Sino-French War - Aftermath

Aftermath

The peace treaty of June 1885 gave the French most of what they wanted. They were obliged to evacuate Formosa and the Pescadores (which Courbet had wanted to retain as a French counterweight to the British colony of Hong Kong), but the Chinese withdrawal from Tonkin left the way clear for them to reoccupy Lang Son and to advance up the Red River to Lao Cai on the Yunnan-Tonkin border. In the years that followed the French crushed a vigorous Vietnamese resistance movement and consolidated their hold on Annam and Tonkin. In 1887, Cochinchina, Annam and Tonkin (the territories which comprise the modern state of Vietnam) and Cambodia were incorporated into French Indochina.
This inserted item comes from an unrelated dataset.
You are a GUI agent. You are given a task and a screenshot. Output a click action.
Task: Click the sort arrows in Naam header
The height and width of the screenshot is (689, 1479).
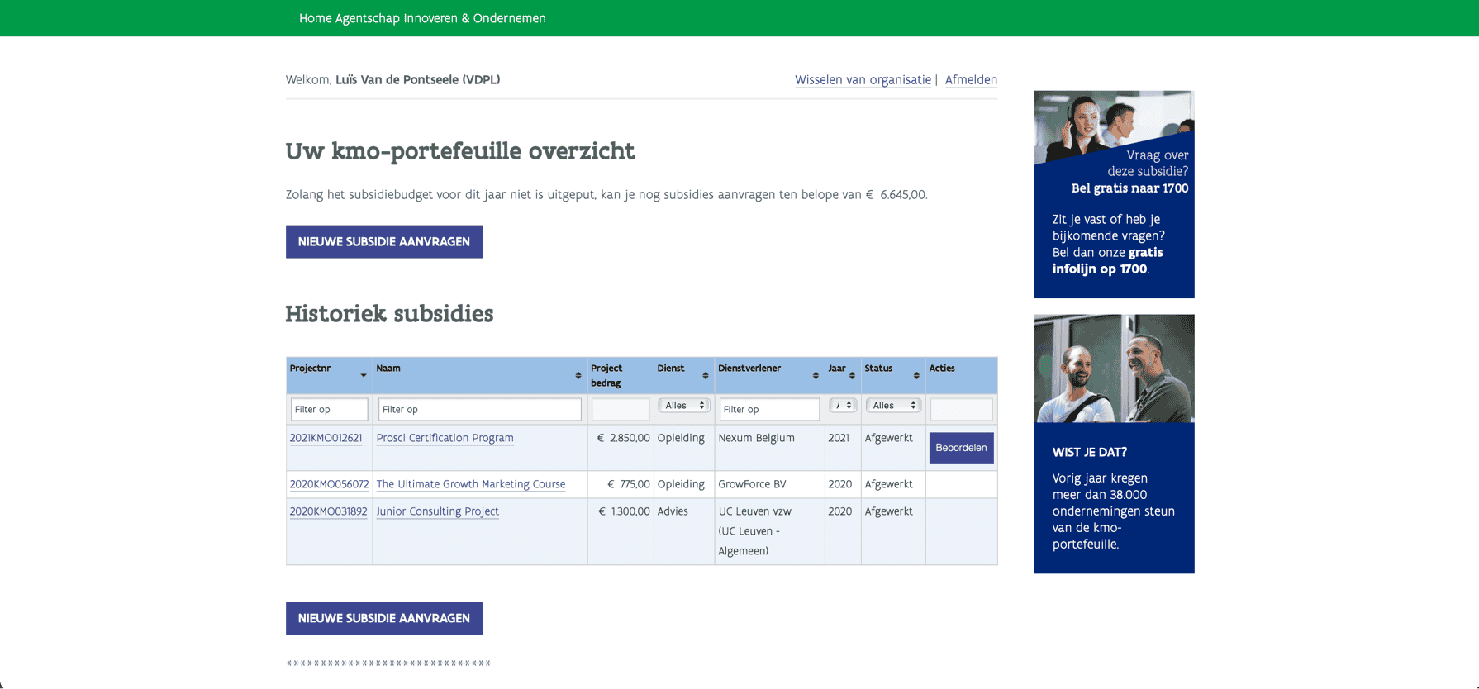click(578, 375)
They were joined a few years later by Laos, ceded to France by Siam at the conclusion of the Franco-Siamese War of 1893. France had to drop demands for an indemnity from China.

Domestically, the unsatisfactory conclusion to the Sino–French War dampened enthusiasm for colonial conquest. The war had already claimed Ferry's scalp, and his successor Henri Brisson also resigned in the wake of the acrimonious 'Tonkin Debate' of December 1885, in which Clemenceau and other opponents of colonial expansion nearly succeeded in securing a French withdrawal from Tonkin. In the end, the Chamber voted the 1886 credits to support the Tonkin expeditionary corps by 274 votes to 270. If only three votes had gone the other way, the French would have left Tonkin. As Thomazi would later write, 'France gained Indochina very much against its own wishes.' The reverberations of the Tonkin Affair tarnished the reputation of the proponents of French colonial expansion generally, and delayed the realisation of other French colonial projects, including the conquest of Madagascar. It was not until the early 1890s that domestic political support for colonial expansion revived in France.

As far as China was concerned, the war hastened the emergence of a strong nationalist movement, and was a significant step in the decline of the Qing empire. The loss of the Fujian fleet on 23 August 1884 was considered particularly humiliating. The Chinese strategy also demonstrated the flaws in the late Qing national defence system of independent regional armies and fleets. The military and naval commanders in the south received no assistance from Li Hongzhang's Northern Seas (Beiyang) fleet, based in the Gulf of Zhili, and only token assistance from the Southern Seas (Nanyang) fleet at Shanghai. The excuse given, that these forces were needed to deter a Japanese penetration of Korea, was not convincing. The truth was, that having built up a respectable steam navy at considerable expense, the Chinese were reluctant to hazard it in battle, even though concentrating their forces would have given them the best chance of challenging France's local naval superiority. The Empress Dowager and her advisers responded in October 1885 by establishing a Navy Yamen on the model of the admiralties of the European powers, to provide unified direction of naval policy. The benefits of this reform were largely nullified by corruption, and although China acquired a number of modern ships in the decade after the Sino–French War the Chinese navies remained handicapped by incompetent leadership. The bulk of China's steamship fleet was destroyed or captured in the Sino-Japanese War (1894–1895), and for decades thereafter China ceased to be a naval power of any importance.